Using the records below, filter for lines that contain the string "computer" and copy them out.
== Segment start ==
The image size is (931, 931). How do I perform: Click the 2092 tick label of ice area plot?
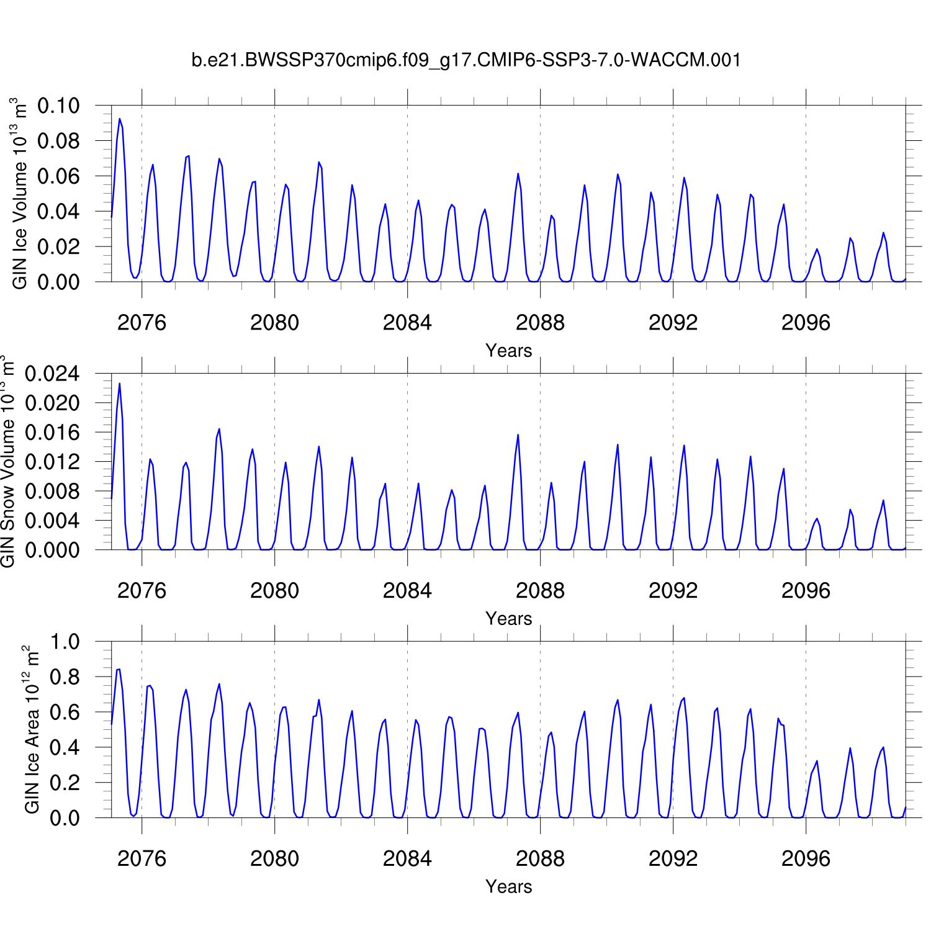(x=673, y=859)
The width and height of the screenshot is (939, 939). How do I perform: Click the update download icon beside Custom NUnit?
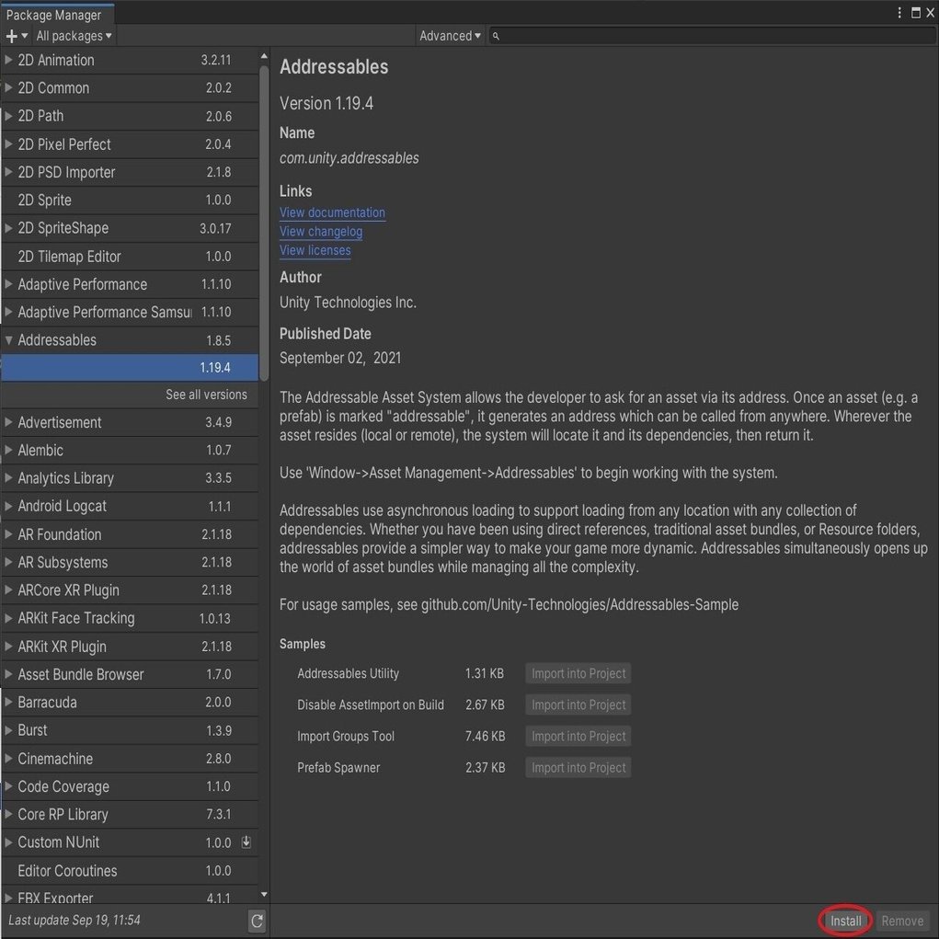click(246, 842)
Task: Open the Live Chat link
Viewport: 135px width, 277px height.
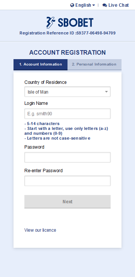Action: coord(116,5)
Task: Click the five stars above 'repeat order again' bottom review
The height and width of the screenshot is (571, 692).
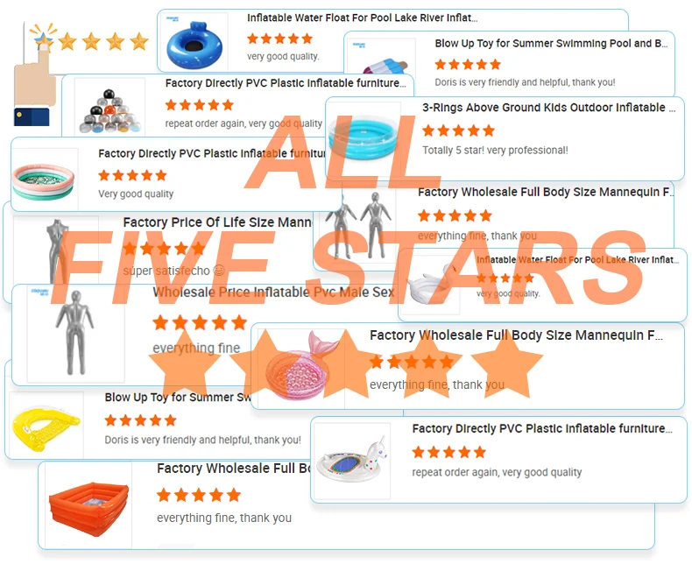Action: 448,452
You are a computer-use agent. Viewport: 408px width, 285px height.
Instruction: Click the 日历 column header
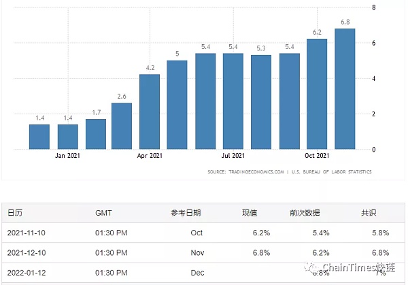15,213
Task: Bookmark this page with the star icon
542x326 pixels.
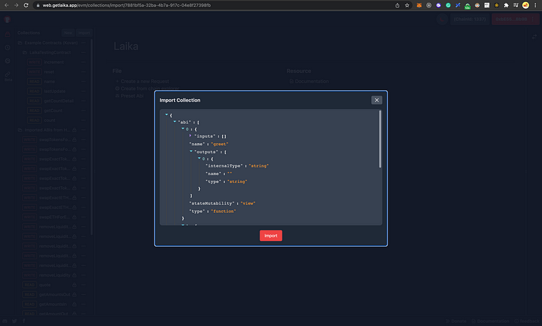Action: coord(407,5)
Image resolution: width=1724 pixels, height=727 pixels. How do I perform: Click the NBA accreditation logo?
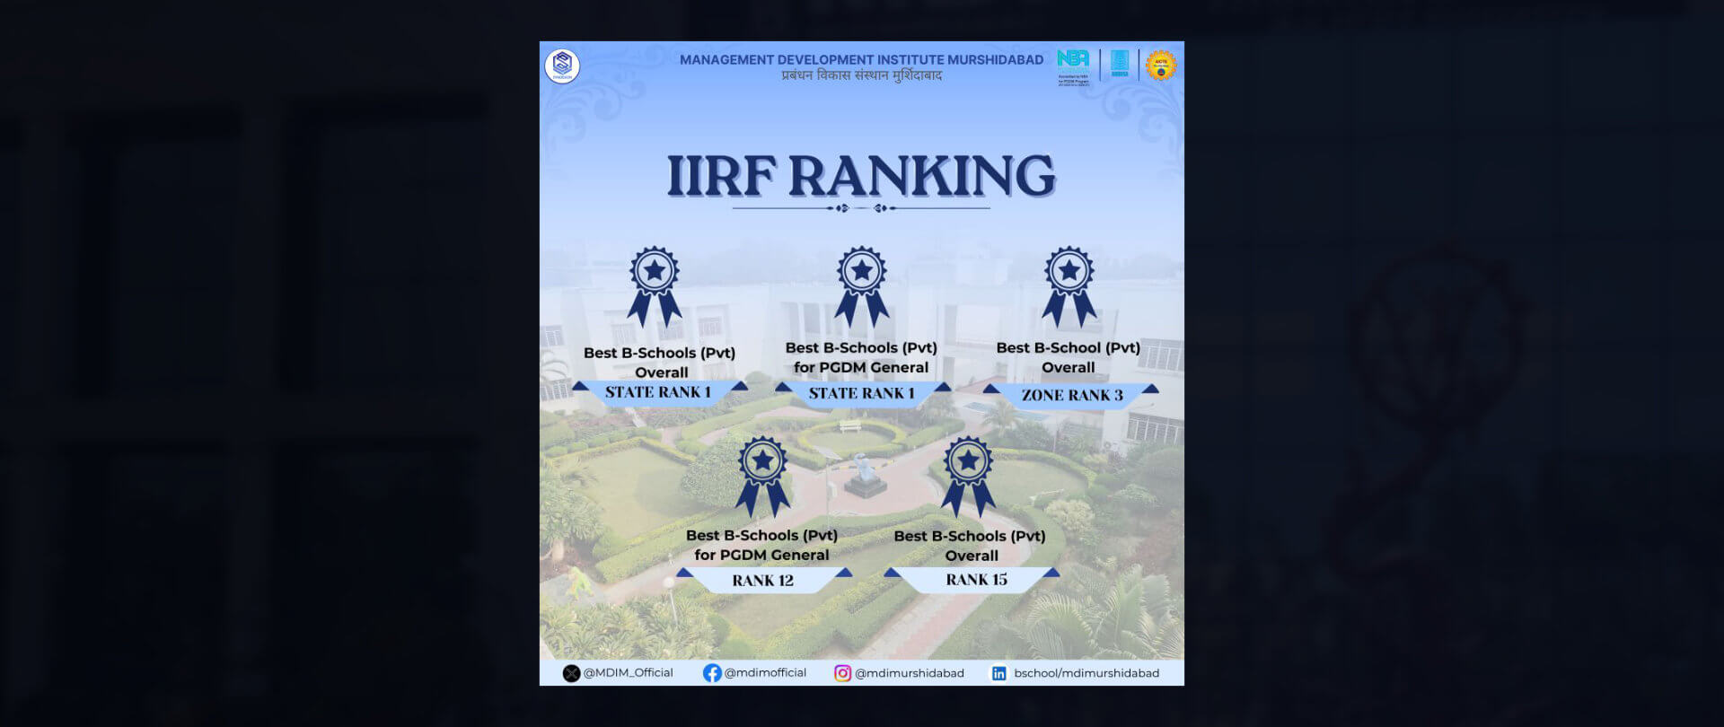pos(1073,65)
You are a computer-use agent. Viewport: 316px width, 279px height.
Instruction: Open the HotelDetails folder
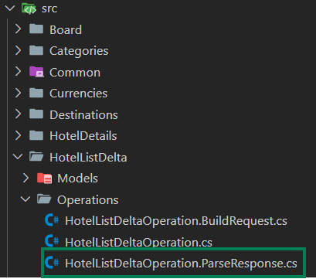(83, 136)
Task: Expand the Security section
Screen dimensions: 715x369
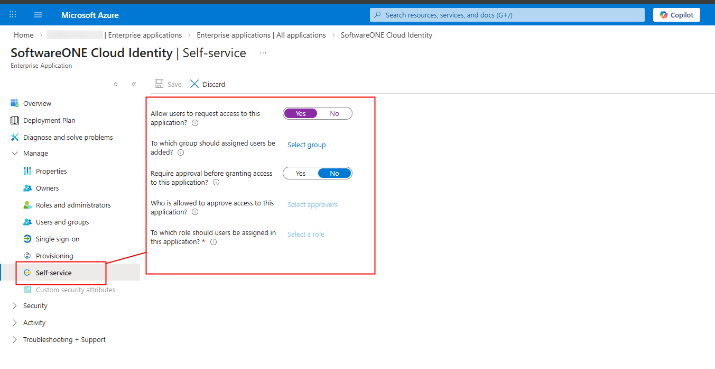Action: [15, 306]
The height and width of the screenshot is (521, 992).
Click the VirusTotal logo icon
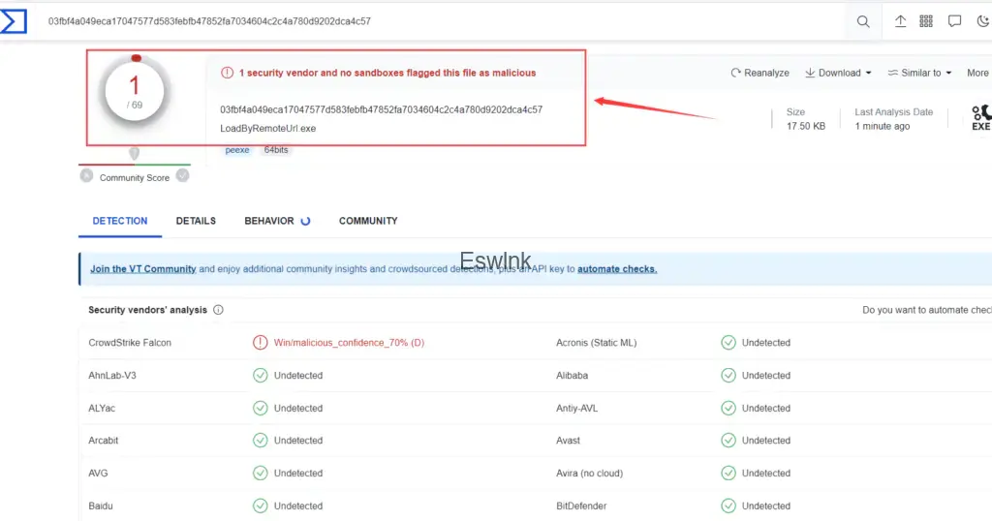(x=14, y=20)
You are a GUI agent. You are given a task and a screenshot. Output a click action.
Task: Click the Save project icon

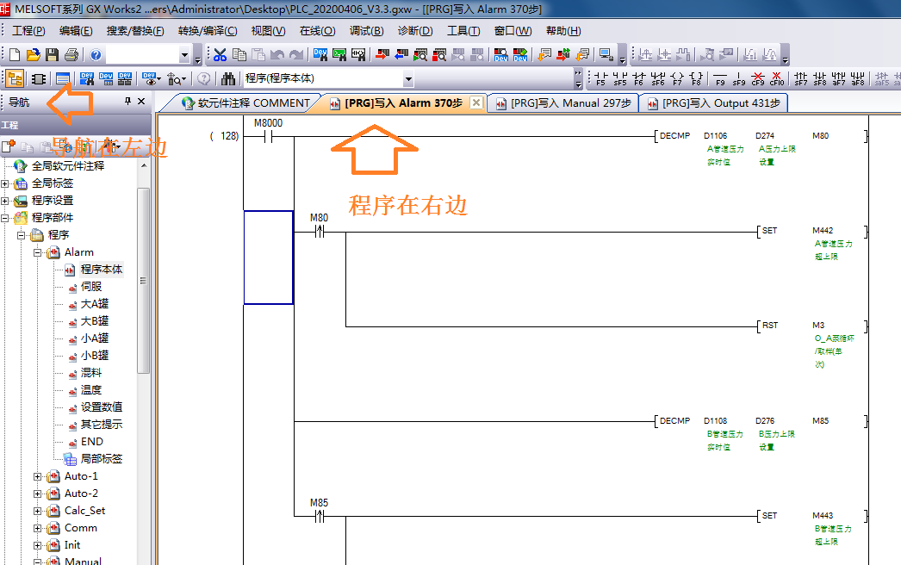pos(53,55)
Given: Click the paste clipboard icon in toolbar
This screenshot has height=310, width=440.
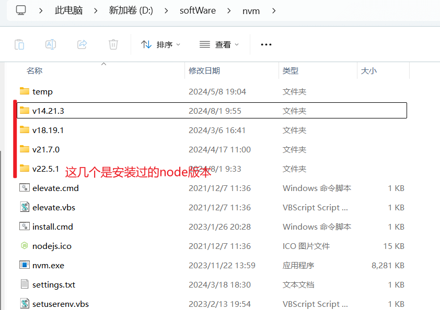Looking at the screenshot, I should click(19, 44).
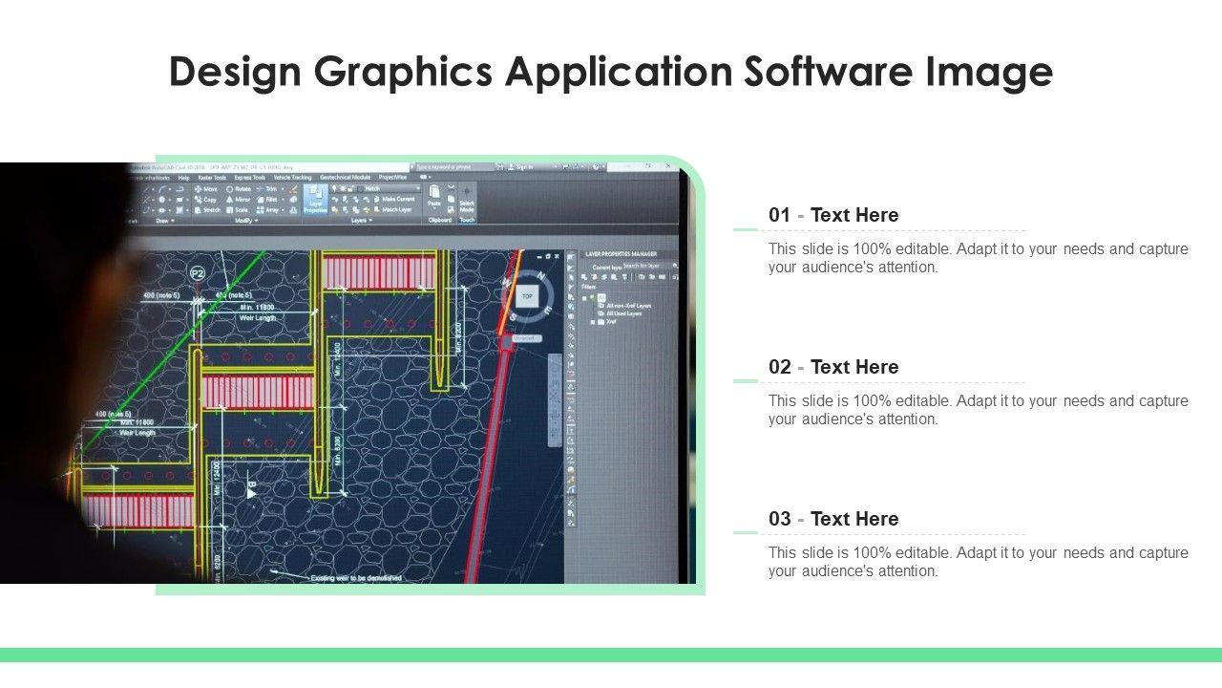This screenshot has height=688, width=1222.
Task: Expand the Xref filter tree node
Action: pos(593,322)
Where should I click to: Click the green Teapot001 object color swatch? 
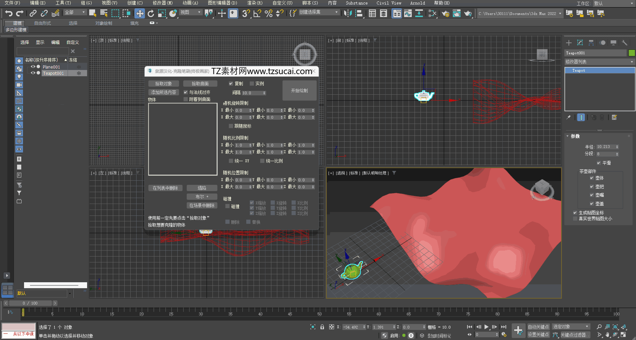click(x=631, y=53)
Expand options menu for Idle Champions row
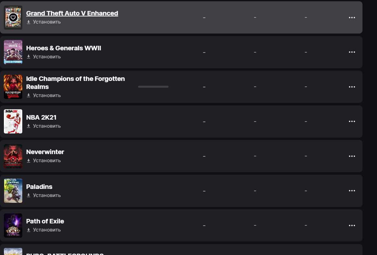 click(x=352, y=87)
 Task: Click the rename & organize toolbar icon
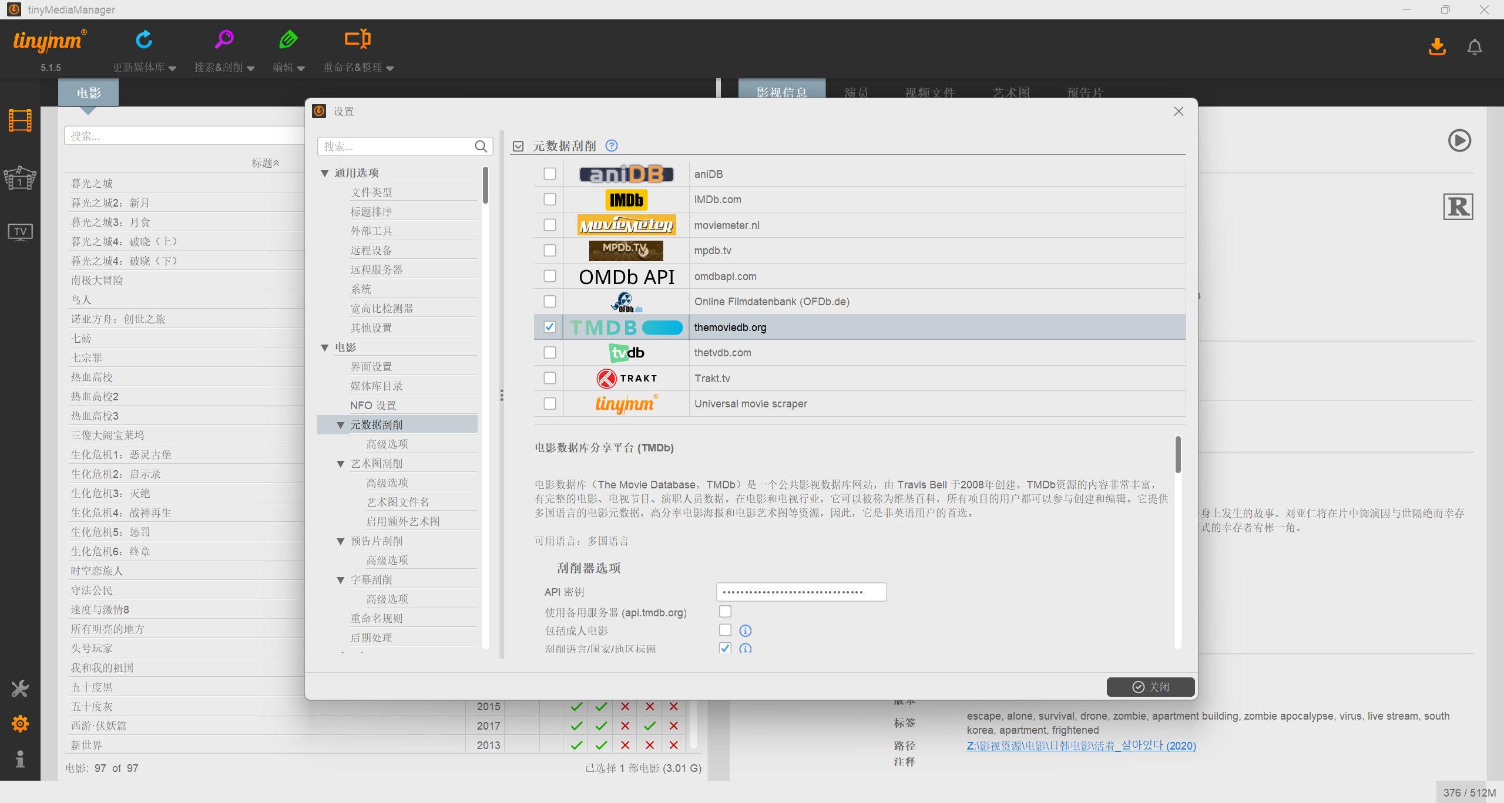click(x=357, y=39)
== Segment end ==
• ANSWER TO THE PROBLEM:
You are a computer-use agent. Viewport: 408px width, 285px height.
You are a computer-use agent. Viewport: 316px width, 279px height.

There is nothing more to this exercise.